Rabu, 06 April 2016

Gaya Pacaran Pemuda-pemudi Gayo Lues Tempo Dulu


Oleh: Sarah Nadiah Hanifah
(15 Sastra B - 2225153321)


Suku Gayo  merupakan suku paling tua di provinsi Nanggroe Aceh Darussalam. Suku ini mendiami dataran tinggi Gayo di Provinsi Aceh bagian tengah dan beberapa bagian di timur. Suku ini seperti suku-suku di Aceh pada umumnya didominasi oleh pengaruh islam yang amat kuat sehingga ini juga tercermin pada adat-adatnya, salah satunya adalah gaya berpacaran.
Dalam kehidupan masyarakat Gayo Lues tidak dikenal pergaulan bebas antara muda-mudi. Hal ini disebabkan peranan adat dan agama cukup dominan, sehingga pacaran tidak dapat dilakukan dengan terang-terangan. Maka dikenal lah istilah bebiak atau belewen yang merupakan tahapan dari proses panjang gaya pacaran itu sendiri.
Laki-laki Suku Gayo dilarang untuk menikahi gadis dari sesama kampungnya. Bagi mereka, orang-orang di kampungnya adalah saudara, maka dilarang untuk menikahi salah satu gadisnya. Oleh karena itu, laki-laki dari suatu kampung biasanya pergi ke kampung lain untuk mencari pacar, dan mereka pergi secara berkelompok. Berikut adalah tahapan tahapan bebiak/belewen:

1.       Nosan Reta
Tahap ini dilakukan dengan cara para lelaki membentuk tim, lalu mengumpulkan reta atau rupiah Belanda sejumlah anggota tim yang dibungkus dengan saputangan. Reta ini kemudian diletakkan di tempat yang mudah terlihat oleh kumpulan gadis-gadis yang dituju. Jika reta sudah diterima, sang gadis akan memberi kode dari pantulan cermin dan tim lelaki tadi akan membunyikan peluit lalu pulang.

- Data Sumber

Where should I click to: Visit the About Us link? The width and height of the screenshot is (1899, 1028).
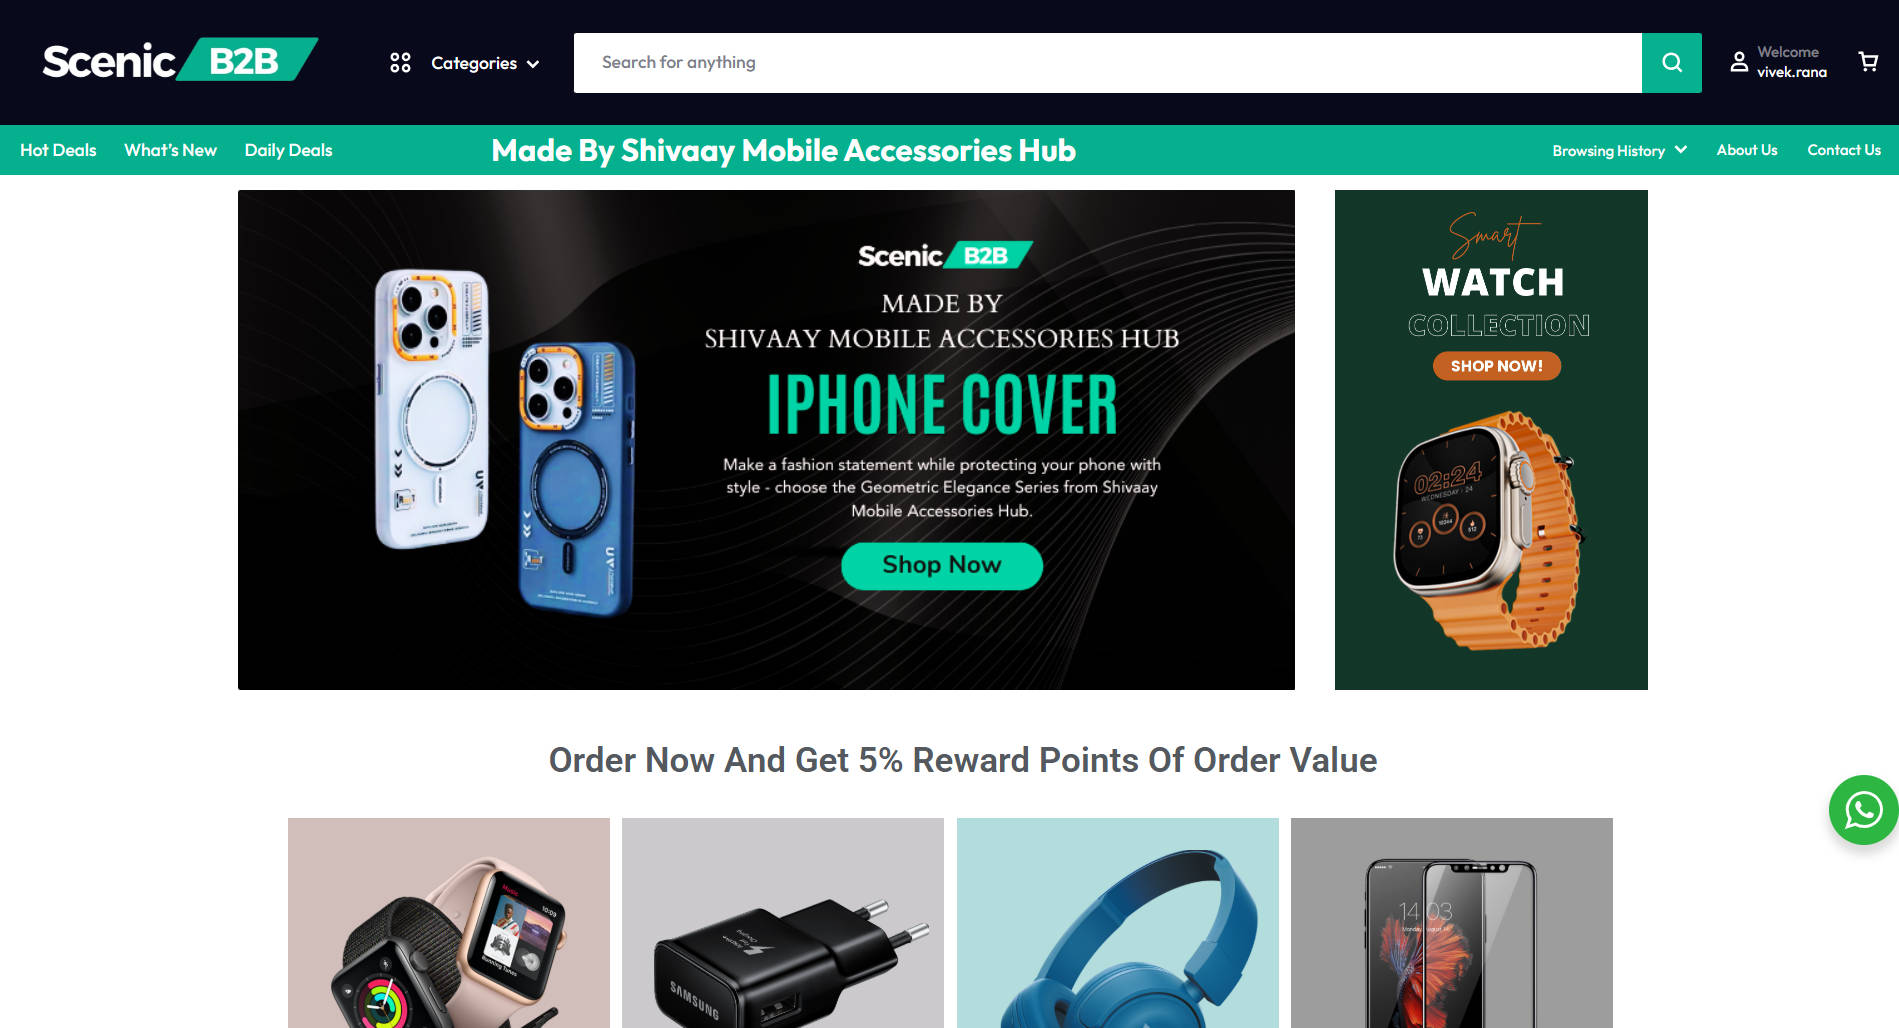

- Soal Latihan
**A)** Menurut bacaan tentang gaya pacaran Gayo Lues, apa istilah yang dikenal untuk tahapan proses pacaran pemuda-pemudi Gayo Lues?
**B)** Teruskan bacaan tentang gaya pacaran Gayo Lues mulai dari kalimat terakhir yang tertulis.

- Jawaban Latihan
**A)** Istilahnya bebiak atau belewen.

**B)**
2.       Ngirim
Pada tahap ini terjadi kirim mengirim yang dimulai oleh pihak lelaki. Isinya seperti roti, permen, kue, alat kecantikan sampai uang ala kadarnya. Sang gadis lalu membalas dengan makanan buatannya. Kiriman ini dikirim melalui kurir yang ditunjuk sang gadis atau ditempatkan di tempat tertentu.
3.       Nrojok
Pada tahap ini rombongan tim lelaki mendatangi rumah sang gadis pada malam hari. Ia merayu sang gadis untuk turun lewat berbalas pantun dan berbisik-bisik. Namun dengan alasan keamanan, bujukan tersebut akan ditolak halus.

4.       Bedemu
Pada tahapan ini, ajakan untuk turun dan bertemu sang lelaki dipenuhi sang gadis. Sang gadis membekali dirinya agar tidak terjadi hal yang tidak diinginkan lalu mojok bersama sang lelaki tidak jauh dari tempatnya dengan waktu terbatas.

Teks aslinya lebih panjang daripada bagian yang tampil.